А Люда хохочет, в ладоши хлопает:
— Правильно!
Она подходит к окну, просит у Глеба сигарету.
— Эт вы, Люда, зря, — вежливо критикует Потапыч. — Такая культурная, зачем вам курить?
— Привычка. — Она рассеянно смотрит в густые сумерки, смотрит долго. — У вас что ж, всегда так… спокойно?
— Спокойно, — подтверждает Потапыч. — Намедни лесник утоп. Сам в возрасте, жена молодая…
— Пойдем, Хлебушек, у воды посидим.
— И то, — Потапыч поддакивает, — воздух снаружи чище, вольней.
— Ты ее хорошо знаешь?! — радуется Люда.
Глеб молчит; он шарит рукой по влажной траве, нащупывает камешки, твердые комочки земли, кидает их в черную реку. Всплеск, бульканье, всплеск…
Когда Люда сказала ему, что приехала по специальному заданию — сделать очерк о том, в какой обстановке родилось письмо Н е з н а к о м о й д е в у ш к и, позавчера напечатанное в газете, — Глеб и растерялся, и вместе с растерянностью пришло смущение; подумалось: не заговори Люда о газете, он, наверно, и не вспомнил бы сейчас про Татьянку… Люда заслонила?
И оттого, что с приездом Люды он забыл про Татьянку, особенно когда та, может быть, вообще никому не нужна, когда ей тягостно и надо ей искать место в жизни, — вот от этого Глеб сам себе видится ничтожным, подлым человеком. Спасается лишь надеждой, разжигает эту надежду, не давая ей затухнуть: а вдруг внезапное появление Люды внесет изменения, даст то самое, что сейчас нужно и ему и Татьянке? А вдруг!
А что, собственно, ему нужно?
Из ночной спокойной мглы проступают вопрошающие глаза Татьянки. Она торопливо говорит:
«Послушай, я школу закончила, работать или учиться буду, но неужели они правы?»
Она наступает на него, толкает ладонями в грудь:
«А сам ты так живешь, как тебе хочется? Как положено?.. Что ж ты тогда не кричишь, не борешься, щук ловишь, билеты продаешь… что ж не борешься?»
«С кем? Погоди, отвечу…»
«С кем?! Ну с ними…»
«А кто они?»
«Я ждала: десятилетку окончу — все по-иному будет. Как праздника ждала. Это все не настоящее, что рядом, возле, а настоящее впереди. Ждет меня! Я терпела… Отца боюсь, слов его боюсь. Каждый день он: «Смотри, не прогадай…» А что я могу прогадать? Почитай, какое письмо в Москву, в редакцию газеты написала… Ответят, а, Глеб? Разве лишь обман в жизни?.. Ты много ездил. Везде разве то же самое?..»
— Что, Хлебушек, скис?
— Замечтался, — оправдывается он, с сожалением отпускает от себя вопрошающие глаза Татьянки.
НАДО ЖДАТЬ
Утром мужики, собравшись на дебаркадере к леспромхозовской барже, сыскали себе забаву.

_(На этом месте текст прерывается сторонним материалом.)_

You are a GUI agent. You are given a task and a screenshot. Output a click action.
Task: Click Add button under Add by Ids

Навалившись на перила, они смотрели вслед уходившим к лесу Глебу и Люде.
Она, счастливая, что рано встала, легонькая, быстрая, то и дело бросалась в сторону, приседала — фиолетовый колокольчик сорвать, щавельный лист попробовать, радужную бабочку с капроновыми крылышками ладонью накрыть: и с дебаркадера, поскольку Глеб был свой, знаемый, звучные камешки летели не в него, а в нее.
— Не артистка? Чем же она представляет?
— Ногами, Петя. И так, и враскоряк, а можа и лежа.

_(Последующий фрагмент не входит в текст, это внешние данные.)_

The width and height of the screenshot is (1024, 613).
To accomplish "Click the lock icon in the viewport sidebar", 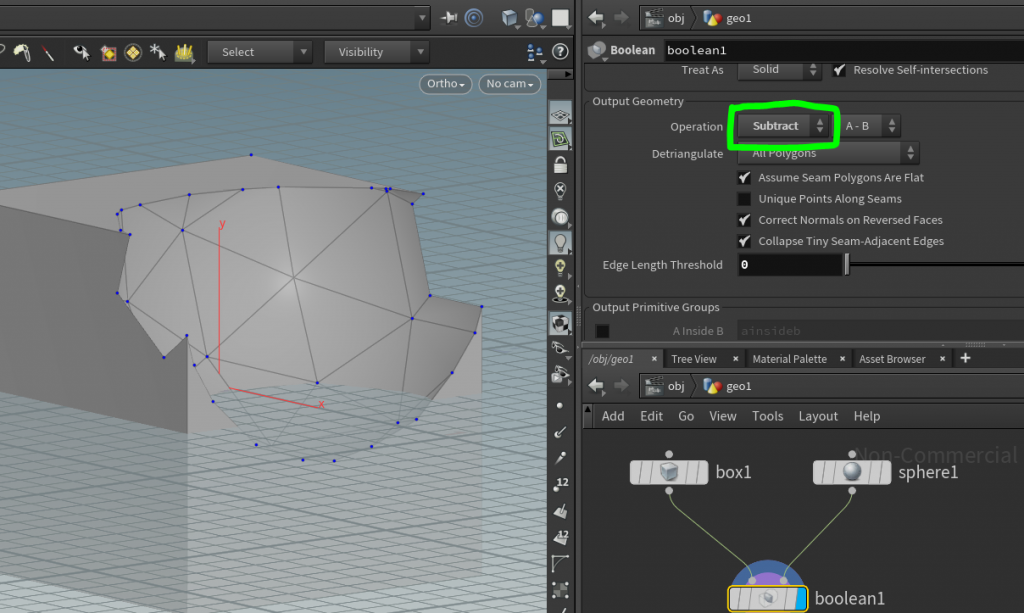I will click(560, 165).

— Гы-гы… Есть Глебу интерес!
— Прыгает, чисто белка.
— А против твоей Таньки жидка, а, Фрол?
— Жидка не жидка, а в пазухе тож два грудка. Точно, Фрол?
Фрол Горелов курил и сплевывал за борт.
Когда баржа подрулила к дебаркадеру и мужики погрузились на нее, Глеб и Люда шли далеко берегом реки. По краям река была темной, а посредине, где угадывалось ее основное русло, она серебрилась; эта серебряная полоса бежала до плеса, от неощутимого ветерка серебро рябовато подергивалось — полоса, казалось, сплошь состоит из поблескивающей рыбьей чешуи.

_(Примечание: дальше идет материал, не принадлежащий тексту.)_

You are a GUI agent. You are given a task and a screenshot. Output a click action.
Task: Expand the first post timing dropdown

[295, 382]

— Ты, Хлебушек, приятный весь, мягкий, тебя так и хочется погладить. Давай купаться!
Она стаскивала с себя клетчатую, похожую на мужскую, рубашку, снимала, прыгая на одной ноге, брюки; Глеб видел, какое у нее до жалости худое тело под голубым купальником, какие слабые от плеч руки, — была она сейчас, раздетая, как избегавшийся за лето мальчик, стройный, правда, и гибкий. Он ринулся в воду стремительно, не дожидаясь ее, — стеснялся, что на нем не подогнанные, ловко обтягивающие плавки, а просторные, длинные трусы, купленные в сельмаге.